Saved entries

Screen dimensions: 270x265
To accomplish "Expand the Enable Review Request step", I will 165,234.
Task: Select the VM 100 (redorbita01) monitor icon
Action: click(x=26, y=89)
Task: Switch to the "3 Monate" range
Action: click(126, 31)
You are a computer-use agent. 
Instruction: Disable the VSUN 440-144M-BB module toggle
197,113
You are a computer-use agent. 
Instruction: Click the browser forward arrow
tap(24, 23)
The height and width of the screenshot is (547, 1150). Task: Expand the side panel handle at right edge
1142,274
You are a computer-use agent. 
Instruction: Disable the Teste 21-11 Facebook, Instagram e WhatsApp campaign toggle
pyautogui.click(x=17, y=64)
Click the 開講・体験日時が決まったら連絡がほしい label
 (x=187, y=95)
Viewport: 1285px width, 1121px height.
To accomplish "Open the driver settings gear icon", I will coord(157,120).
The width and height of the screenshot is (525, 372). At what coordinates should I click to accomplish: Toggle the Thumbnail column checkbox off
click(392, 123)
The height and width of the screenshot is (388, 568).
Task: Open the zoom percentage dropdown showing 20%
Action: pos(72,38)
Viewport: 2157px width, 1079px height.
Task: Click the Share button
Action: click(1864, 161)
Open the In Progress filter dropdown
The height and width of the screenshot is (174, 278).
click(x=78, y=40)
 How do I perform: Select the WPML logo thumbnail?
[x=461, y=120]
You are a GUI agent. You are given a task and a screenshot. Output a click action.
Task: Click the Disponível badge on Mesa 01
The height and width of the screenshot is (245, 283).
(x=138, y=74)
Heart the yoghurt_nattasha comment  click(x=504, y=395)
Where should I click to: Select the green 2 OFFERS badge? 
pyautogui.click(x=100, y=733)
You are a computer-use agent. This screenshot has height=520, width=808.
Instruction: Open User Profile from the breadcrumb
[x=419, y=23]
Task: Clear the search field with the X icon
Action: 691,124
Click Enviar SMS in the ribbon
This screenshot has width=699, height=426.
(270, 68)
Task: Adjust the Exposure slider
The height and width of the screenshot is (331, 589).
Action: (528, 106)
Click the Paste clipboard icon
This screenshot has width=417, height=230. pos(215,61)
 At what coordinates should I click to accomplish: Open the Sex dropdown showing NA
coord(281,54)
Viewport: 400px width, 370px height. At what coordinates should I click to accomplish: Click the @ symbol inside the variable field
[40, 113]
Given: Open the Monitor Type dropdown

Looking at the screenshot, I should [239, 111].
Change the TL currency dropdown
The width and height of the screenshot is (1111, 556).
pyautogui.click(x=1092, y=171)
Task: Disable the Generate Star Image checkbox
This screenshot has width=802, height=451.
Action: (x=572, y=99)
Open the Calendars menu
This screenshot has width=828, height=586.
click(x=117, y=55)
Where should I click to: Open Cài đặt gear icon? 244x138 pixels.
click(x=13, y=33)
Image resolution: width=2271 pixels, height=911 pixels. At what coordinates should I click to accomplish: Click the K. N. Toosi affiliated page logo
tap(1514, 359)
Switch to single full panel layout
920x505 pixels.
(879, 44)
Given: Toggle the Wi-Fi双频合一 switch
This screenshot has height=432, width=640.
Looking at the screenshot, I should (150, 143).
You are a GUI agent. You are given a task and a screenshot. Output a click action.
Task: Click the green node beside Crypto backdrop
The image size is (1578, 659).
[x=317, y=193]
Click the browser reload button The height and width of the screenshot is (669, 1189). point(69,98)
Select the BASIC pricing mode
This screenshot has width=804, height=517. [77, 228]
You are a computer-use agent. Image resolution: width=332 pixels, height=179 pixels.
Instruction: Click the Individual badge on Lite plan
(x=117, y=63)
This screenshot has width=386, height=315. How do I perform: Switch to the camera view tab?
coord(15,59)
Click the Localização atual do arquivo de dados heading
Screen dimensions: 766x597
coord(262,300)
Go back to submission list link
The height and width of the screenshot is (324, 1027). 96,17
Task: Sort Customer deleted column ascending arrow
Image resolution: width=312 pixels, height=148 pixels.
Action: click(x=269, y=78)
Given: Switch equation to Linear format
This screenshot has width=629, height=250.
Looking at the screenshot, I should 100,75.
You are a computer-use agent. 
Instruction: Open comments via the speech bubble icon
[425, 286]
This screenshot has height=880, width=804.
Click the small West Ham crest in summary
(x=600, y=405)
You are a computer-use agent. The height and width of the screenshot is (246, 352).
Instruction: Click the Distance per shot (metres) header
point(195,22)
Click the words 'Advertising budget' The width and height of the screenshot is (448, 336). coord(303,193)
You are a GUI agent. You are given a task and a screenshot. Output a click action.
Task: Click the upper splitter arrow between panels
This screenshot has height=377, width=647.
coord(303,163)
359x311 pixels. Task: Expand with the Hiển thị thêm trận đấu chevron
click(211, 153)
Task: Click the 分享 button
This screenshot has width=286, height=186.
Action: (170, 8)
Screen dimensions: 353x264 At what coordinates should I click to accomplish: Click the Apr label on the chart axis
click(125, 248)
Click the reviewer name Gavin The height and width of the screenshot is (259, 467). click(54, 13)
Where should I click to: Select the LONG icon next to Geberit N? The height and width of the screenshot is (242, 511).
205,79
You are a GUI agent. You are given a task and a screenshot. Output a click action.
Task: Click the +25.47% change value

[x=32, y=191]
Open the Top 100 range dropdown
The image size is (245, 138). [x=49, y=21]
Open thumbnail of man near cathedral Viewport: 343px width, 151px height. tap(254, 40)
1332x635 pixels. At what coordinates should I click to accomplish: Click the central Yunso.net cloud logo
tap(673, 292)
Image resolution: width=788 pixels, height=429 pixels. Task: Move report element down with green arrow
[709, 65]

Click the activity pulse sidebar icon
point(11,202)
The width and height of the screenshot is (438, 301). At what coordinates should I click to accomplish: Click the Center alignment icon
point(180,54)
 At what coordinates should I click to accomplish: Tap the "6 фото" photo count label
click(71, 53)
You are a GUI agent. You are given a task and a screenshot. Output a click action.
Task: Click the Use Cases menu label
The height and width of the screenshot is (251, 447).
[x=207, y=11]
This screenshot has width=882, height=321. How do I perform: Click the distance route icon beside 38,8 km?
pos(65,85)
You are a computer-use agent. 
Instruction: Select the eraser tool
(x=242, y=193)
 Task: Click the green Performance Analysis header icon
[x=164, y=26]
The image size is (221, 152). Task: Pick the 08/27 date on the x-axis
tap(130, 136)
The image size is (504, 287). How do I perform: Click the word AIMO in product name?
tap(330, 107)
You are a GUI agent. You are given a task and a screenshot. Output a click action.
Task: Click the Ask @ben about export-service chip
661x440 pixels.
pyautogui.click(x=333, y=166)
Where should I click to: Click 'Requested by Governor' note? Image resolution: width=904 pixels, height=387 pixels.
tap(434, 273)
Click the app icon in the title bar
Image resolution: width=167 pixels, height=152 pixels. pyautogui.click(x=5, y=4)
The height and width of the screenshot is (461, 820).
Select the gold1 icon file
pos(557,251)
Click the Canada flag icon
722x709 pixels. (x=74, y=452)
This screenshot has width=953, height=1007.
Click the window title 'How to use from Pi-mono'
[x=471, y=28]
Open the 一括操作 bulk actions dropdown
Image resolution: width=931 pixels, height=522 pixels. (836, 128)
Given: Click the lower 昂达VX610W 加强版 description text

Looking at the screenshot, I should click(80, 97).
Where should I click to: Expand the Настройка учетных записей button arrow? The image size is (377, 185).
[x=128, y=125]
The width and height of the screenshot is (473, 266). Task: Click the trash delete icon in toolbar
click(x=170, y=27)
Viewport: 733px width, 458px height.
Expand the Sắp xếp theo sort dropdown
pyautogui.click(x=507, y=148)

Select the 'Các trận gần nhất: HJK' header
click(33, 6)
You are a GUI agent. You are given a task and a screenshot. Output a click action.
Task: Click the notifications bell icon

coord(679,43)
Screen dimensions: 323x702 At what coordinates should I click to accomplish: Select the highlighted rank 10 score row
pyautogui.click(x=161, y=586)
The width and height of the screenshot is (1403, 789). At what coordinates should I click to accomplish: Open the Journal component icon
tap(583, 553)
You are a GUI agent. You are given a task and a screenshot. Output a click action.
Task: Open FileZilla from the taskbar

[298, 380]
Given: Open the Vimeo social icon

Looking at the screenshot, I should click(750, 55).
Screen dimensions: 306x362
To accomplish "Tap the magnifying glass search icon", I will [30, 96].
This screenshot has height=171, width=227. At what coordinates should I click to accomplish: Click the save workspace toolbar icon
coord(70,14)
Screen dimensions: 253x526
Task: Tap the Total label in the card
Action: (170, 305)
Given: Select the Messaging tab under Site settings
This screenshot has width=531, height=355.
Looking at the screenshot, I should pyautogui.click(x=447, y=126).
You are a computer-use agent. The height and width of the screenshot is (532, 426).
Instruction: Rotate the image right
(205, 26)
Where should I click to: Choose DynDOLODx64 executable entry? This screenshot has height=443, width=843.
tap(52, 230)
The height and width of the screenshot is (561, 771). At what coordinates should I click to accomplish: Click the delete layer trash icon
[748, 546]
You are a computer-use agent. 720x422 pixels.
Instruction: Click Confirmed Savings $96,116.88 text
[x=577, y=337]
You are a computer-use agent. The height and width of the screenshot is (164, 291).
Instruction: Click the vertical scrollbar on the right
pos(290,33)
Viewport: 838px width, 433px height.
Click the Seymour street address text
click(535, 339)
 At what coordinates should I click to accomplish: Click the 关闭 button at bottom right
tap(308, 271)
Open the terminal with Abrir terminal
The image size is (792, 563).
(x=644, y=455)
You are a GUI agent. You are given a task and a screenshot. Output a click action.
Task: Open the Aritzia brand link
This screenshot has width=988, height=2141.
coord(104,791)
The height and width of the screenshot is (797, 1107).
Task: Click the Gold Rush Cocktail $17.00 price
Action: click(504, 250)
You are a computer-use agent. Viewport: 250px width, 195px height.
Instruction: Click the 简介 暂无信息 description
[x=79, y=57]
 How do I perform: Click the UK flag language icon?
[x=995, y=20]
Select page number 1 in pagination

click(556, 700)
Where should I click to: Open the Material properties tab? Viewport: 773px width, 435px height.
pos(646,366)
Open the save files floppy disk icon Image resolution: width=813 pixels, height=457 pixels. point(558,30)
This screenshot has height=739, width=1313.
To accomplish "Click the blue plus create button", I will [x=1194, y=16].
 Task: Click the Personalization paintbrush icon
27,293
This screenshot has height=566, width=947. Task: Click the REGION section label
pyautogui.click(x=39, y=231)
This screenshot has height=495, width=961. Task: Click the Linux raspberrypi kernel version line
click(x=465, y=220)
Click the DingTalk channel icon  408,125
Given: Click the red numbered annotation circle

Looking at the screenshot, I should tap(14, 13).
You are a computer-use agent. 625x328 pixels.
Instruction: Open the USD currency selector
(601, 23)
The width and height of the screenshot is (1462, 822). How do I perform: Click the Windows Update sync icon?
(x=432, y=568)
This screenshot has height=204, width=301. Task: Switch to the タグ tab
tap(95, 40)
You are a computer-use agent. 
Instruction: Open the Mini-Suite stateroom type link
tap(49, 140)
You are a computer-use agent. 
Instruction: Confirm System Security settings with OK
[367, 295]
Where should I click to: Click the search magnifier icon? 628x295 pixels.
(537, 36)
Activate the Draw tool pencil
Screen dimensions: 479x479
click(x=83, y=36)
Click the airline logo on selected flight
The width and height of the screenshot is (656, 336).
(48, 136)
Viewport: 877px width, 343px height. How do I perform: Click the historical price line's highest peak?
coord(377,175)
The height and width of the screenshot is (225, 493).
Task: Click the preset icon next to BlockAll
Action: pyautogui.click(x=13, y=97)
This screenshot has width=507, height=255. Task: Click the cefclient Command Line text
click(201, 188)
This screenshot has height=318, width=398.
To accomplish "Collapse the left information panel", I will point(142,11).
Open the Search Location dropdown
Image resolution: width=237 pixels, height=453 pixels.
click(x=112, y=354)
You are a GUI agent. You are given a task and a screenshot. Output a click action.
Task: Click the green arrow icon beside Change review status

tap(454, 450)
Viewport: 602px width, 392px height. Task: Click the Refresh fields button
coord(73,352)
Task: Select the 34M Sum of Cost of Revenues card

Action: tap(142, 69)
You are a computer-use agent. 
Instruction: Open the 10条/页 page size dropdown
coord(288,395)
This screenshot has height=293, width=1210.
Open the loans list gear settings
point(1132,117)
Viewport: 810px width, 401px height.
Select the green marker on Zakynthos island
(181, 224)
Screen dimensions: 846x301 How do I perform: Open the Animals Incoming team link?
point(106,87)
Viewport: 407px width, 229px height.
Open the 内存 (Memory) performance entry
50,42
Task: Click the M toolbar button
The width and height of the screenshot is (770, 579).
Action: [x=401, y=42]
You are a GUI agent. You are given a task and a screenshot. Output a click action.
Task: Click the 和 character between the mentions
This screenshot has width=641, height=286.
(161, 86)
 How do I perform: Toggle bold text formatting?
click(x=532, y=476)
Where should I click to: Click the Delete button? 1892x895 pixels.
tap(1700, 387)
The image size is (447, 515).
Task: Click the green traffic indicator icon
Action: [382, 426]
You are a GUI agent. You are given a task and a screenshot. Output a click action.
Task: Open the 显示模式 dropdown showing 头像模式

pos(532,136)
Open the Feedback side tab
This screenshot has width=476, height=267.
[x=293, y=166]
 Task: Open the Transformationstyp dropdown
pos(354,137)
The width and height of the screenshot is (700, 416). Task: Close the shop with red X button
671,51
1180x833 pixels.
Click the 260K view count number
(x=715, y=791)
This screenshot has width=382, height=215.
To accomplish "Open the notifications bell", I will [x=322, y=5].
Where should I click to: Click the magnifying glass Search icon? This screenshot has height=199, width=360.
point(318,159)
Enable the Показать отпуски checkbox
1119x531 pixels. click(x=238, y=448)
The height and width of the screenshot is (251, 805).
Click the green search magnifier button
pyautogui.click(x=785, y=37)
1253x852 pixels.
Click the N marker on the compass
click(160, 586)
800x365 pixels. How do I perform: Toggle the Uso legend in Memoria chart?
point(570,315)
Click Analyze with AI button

**WHAT THE TASK ASKS**
Exactly reproduce the lines that run from the line with "Click the N marker on the compass" through the last line of the records, inclusive.

**SOLUTION TO THIS EXERCISE**
Click the N marker on the compass
click(160, 586)
800x365 pixels. How do I perform: Toggle the Uso legend in Memoria chart?
point(570,315)
Click Analyze with AI button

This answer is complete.